Variance reduction: CUPED vs Double ML

In randomized experiments, the average treatment effect (ATE) on a post-period outcome is often estimated by a simple difference in means. That estimator is unbiased, but it can be noisy when units differ a lot in baseline “potential” outcomes. A common fix is to use pre-experiment information (a pre-period outcome $y_{\text{pre}}$) or covariates $z$ to partial out predictable heterogeneity and shrink the sampling variance of the ATE—without changing the estimand under randomization.

This repository simulates an ad-style RCT (Randomized Controlled Trial; treatment $w$ is assigned at random, independent of $y_{\text{pre}}$ and $z$) (see data/synthetic_ads.py), then compares several ATE estimators that differ in how aggressively they exploit $y_{\text{pre}}$ and $z$. The point is not any single table of numbers: those numbers are just one Monte Carlo snapshot for whatever settings live in config.py (sample size, noise, number of replications).

Run:

python3 run_comparison.py

Plots and formatted tables are written under output/.

Goal and estimand

We observe post-period outcome $y_{\text{post}}$, binary treatment $w$ ∈ {0, 1} ($w = 1$: treated arm, $w = 0$: control arm; assigned at experiment start t=0), and (optionally) pre-period outcome $y_{\text{pre}}$ and features $z$. Under random assignment, the ATE on $y_{\text{post}}$ is

$$ \tau = \mathbb{E}[y_{\text{post}} \mid w{=}1] - \mathbb{E}[y_{\text{post}} \mid w{=}0]. $$

Every estimator below is built to target that same $\tau$ in this RCT setting; they differ in efficiency (sampling variance) and sometimes in finite-sample bias if the working model is a poor approximation.

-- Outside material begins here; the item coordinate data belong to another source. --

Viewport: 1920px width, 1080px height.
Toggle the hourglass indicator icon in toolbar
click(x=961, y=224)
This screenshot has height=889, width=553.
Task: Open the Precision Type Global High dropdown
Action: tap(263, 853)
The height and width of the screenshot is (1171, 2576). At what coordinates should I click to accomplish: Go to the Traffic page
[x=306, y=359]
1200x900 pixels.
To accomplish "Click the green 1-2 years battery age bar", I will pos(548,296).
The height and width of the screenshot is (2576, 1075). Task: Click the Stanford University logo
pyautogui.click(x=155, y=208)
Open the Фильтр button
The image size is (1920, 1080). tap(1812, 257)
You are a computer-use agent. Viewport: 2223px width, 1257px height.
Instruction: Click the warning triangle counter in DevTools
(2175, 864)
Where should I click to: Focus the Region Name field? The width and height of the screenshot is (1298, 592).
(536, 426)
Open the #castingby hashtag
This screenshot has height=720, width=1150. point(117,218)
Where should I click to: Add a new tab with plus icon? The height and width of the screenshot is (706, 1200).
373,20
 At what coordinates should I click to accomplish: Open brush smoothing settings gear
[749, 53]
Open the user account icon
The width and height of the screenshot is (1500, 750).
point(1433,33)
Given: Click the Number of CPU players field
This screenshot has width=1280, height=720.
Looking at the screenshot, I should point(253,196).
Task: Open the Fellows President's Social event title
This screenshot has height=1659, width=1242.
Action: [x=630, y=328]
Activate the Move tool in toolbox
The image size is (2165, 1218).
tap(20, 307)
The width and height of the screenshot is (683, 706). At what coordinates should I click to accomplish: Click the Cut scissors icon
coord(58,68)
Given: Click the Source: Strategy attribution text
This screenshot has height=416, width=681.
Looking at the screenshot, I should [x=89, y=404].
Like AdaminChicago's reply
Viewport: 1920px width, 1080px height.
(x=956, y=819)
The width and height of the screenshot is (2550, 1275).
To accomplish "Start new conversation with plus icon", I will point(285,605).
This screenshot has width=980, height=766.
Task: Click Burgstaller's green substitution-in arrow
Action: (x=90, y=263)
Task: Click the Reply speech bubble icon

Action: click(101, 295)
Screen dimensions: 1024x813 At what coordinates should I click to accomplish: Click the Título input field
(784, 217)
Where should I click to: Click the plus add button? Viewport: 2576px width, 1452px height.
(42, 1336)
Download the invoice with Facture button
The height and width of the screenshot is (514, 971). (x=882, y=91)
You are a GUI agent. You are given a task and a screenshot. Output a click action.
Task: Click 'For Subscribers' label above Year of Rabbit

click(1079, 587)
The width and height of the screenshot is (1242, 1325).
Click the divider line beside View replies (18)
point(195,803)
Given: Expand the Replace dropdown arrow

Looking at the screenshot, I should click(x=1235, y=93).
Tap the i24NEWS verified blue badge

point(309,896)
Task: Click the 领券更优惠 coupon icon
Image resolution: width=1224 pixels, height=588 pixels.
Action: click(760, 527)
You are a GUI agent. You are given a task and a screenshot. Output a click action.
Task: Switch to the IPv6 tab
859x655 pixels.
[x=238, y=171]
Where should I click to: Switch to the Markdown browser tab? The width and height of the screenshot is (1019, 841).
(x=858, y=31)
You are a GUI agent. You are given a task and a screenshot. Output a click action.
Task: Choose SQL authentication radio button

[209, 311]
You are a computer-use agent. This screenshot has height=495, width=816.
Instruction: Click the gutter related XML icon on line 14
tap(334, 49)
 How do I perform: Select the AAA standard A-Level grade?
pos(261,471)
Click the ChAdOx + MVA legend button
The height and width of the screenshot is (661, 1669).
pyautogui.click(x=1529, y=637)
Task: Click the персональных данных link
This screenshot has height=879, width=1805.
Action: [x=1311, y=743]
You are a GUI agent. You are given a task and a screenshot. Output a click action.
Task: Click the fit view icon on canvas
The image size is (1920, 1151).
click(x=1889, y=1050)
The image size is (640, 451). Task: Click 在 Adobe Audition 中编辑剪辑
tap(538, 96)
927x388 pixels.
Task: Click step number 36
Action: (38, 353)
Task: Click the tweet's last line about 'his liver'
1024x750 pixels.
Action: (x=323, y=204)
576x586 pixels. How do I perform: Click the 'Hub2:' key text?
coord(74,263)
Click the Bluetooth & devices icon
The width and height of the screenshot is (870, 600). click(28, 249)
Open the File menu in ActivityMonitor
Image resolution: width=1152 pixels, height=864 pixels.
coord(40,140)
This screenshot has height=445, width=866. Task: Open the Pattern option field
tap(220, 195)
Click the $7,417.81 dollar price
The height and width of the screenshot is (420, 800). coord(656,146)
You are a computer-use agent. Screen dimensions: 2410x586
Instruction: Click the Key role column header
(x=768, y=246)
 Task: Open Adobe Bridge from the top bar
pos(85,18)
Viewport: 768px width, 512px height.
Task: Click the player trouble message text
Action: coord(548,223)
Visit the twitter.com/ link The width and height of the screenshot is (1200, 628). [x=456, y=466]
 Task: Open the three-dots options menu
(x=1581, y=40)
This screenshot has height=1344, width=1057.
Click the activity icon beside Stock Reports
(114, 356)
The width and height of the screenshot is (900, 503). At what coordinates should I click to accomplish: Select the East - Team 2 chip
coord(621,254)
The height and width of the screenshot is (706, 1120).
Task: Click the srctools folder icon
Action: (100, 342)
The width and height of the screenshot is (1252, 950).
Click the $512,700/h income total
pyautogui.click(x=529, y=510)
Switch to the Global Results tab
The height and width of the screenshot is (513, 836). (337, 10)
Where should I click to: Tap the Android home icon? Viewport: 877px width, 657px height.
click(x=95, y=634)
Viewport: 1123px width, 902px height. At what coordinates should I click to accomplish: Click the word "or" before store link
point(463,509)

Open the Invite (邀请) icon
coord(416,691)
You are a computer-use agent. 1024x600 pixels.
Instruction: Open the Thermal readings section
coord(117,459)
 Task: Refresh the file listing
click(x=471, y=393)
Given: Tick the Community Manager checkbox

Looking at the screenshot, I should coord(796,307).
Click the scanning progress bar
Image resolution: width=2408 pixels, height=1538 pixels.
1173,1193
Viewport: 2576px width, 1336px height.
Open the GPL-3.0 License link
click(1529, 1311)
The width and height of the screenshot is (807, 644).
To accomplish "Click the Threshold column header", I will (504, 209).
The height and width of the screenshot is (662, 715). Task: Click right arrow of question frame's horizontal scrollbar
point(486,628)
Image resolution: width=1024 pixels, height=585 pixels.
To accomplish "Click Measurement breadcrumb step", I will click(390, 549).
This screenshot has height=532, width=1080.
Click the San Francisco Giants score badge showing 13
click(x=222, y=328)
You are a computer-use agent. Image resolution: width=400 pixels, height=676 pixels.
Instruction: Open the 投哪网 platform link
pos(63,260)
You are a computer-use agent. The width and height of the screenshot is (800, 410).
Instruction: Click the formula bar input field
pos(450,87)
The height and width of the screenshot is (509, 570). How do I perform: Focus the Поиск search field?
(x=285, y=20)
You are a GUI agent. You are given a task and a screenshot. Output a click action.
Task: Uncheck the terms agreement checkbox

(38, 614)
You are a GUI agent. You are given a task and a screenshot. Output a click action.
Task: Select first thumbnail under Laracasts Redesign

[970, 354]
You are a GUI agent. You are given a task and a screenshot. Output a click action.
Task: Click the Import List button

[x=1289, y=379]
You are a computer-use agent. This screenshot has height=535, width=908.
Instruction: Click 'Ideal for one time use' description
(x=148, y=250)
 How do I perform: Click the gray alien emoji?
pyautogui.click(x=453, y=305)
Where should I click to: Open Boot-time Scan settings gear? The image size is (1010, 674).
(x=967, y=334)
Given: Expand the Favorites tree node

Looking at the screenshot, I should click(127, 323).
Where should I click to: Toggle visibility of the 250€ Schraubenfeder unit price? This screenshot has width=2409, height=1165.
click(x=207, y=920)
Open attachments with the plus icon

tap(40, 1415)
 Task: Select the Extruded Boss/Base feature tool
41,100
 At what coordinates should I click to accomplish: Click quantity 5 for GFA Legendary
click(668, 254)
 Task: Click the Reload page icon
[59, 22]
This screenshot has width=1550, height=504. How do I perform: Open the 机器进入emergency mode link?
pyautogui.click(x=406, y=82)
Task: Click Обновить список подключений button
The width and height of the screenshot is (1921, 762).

Notation: outcomes $y$, features $z$, and noise

We write outcomes with a period subscript so “y” is not a single ambiguous symbol:

$y_{\text{pre}}$: pre-period (pre-experiment) outcome for each unit—what you would have measured before treatment starts (t < 0).
$y_{\text{post}}$: post-period outcome used for the experiment’s primary analysis and for $\tau$ (t $\ge$ 0).

$z$: vector of unit-level features (in the simulator: latent “context” after a fixed correlation transform—think campaign/audience/seasonality–like inputs). Some estimators adjust using $z$ directly (ancova_zx, Double ML); CUPED-style rows use $y_{\text{pre}}$ (and multivariate pre columns built from the same $z$).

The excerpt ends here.